MATERIALS PROVIDED —
--
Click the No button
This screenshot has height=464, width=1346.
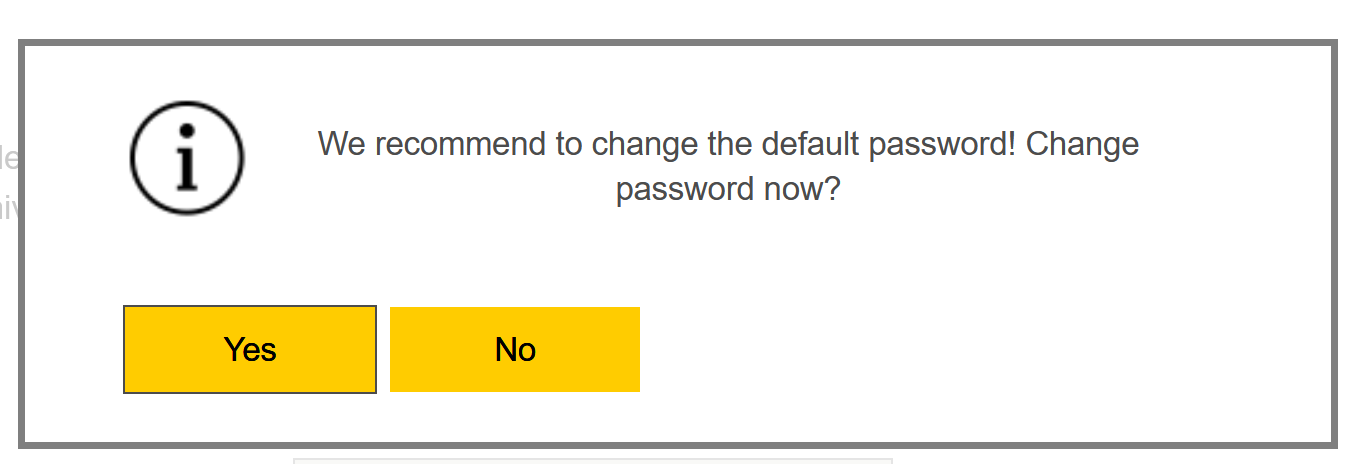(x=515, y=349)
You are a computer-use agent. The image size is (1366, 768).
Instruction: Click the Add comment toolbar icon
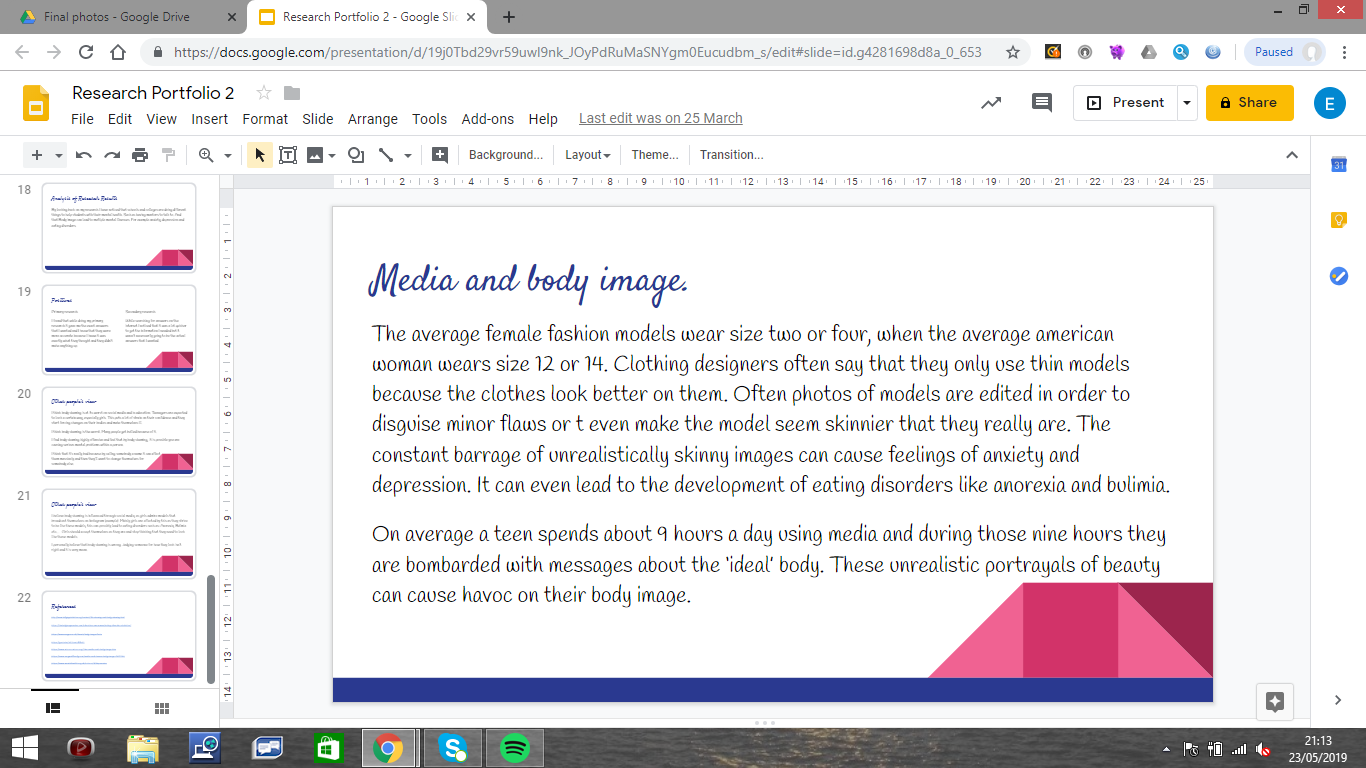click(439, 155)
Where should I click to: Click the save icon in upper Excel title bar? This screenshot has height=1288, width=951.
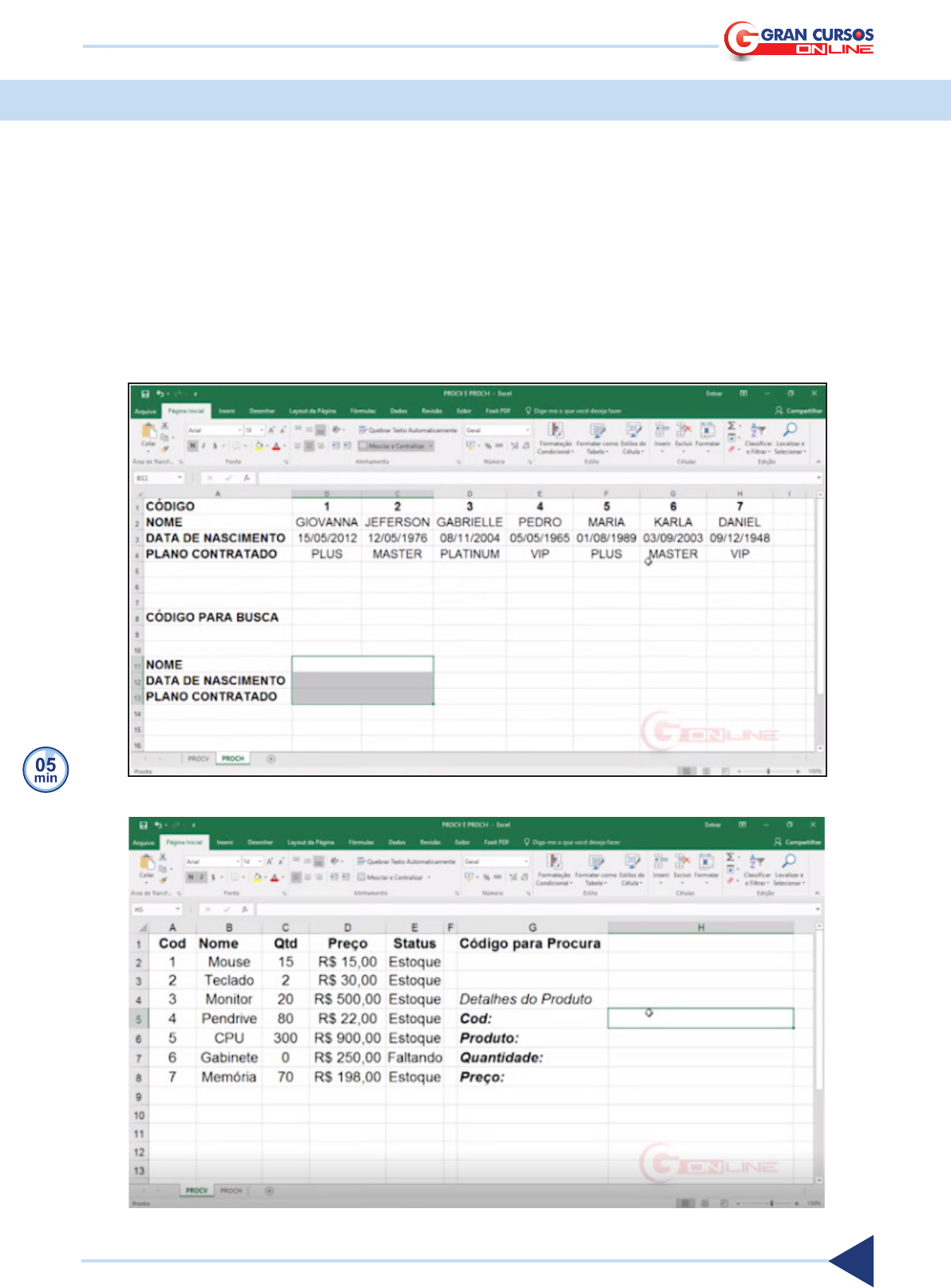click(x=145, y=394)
--
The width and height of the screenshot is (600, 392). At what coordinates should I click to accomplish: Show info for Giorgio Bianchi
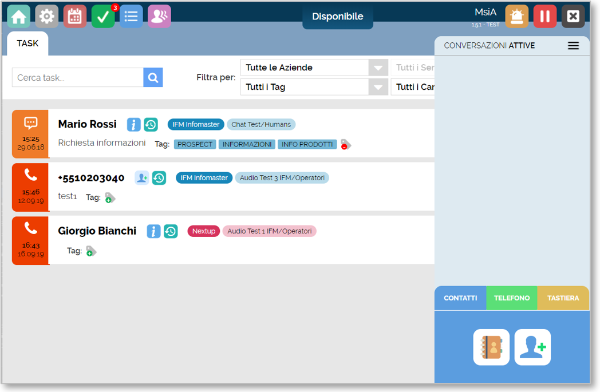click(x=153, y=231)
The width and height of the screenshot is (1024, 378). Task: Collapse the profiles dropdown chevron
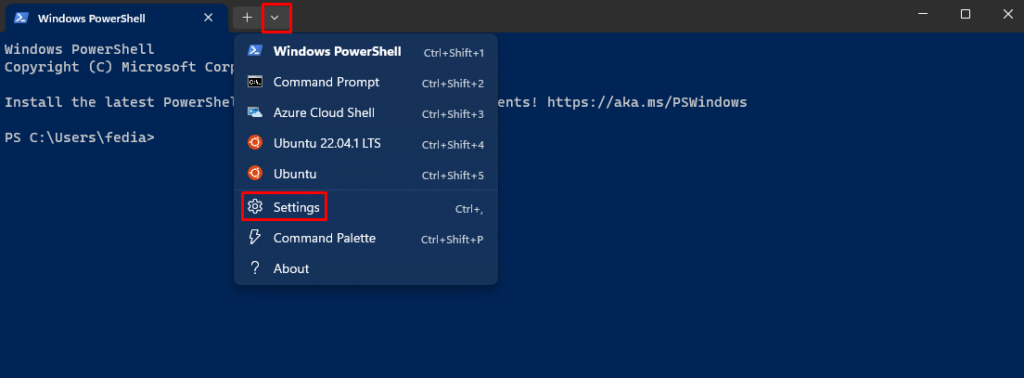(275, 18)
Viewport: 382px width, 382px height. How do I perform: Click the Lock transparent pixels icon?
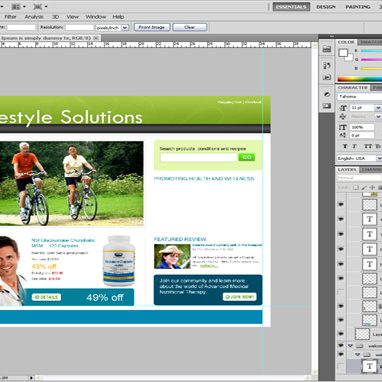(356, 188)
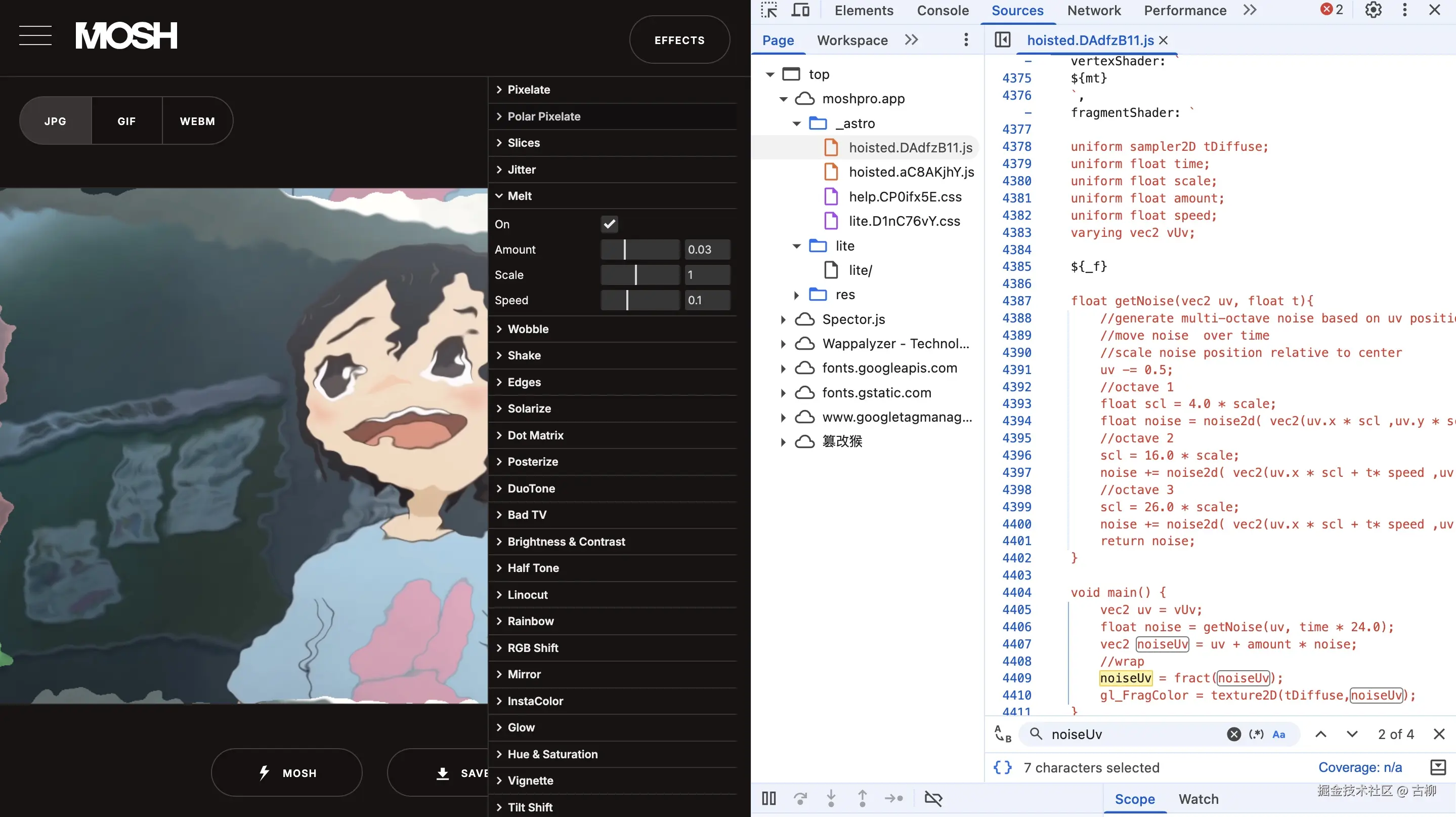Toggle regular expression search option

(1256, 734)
--
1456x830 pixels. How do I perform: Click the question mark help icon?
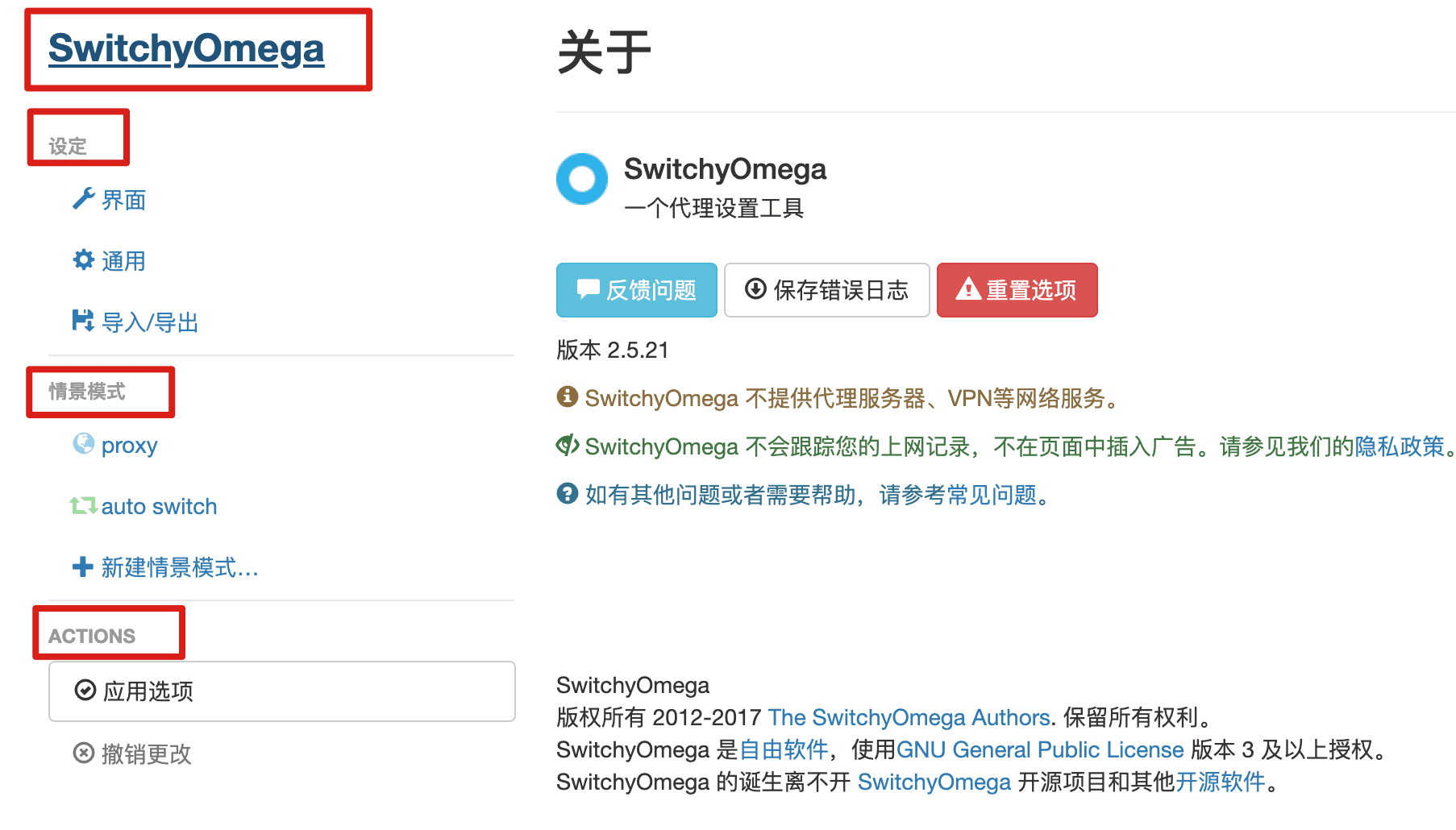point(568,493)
--
EXERCISE DIRECTIONS — Please write out the records again, beginning at the line that has "1456x830 pixels. How" and stopping after the line that has "point(568,493)", with "help" swapped for "support" and nothing else changed. Leave the pictures out.

RESULT FOR THIS EXERCISE —
1456x830 pixels. How do I perform: Click the question mark support icon?
point(568,493)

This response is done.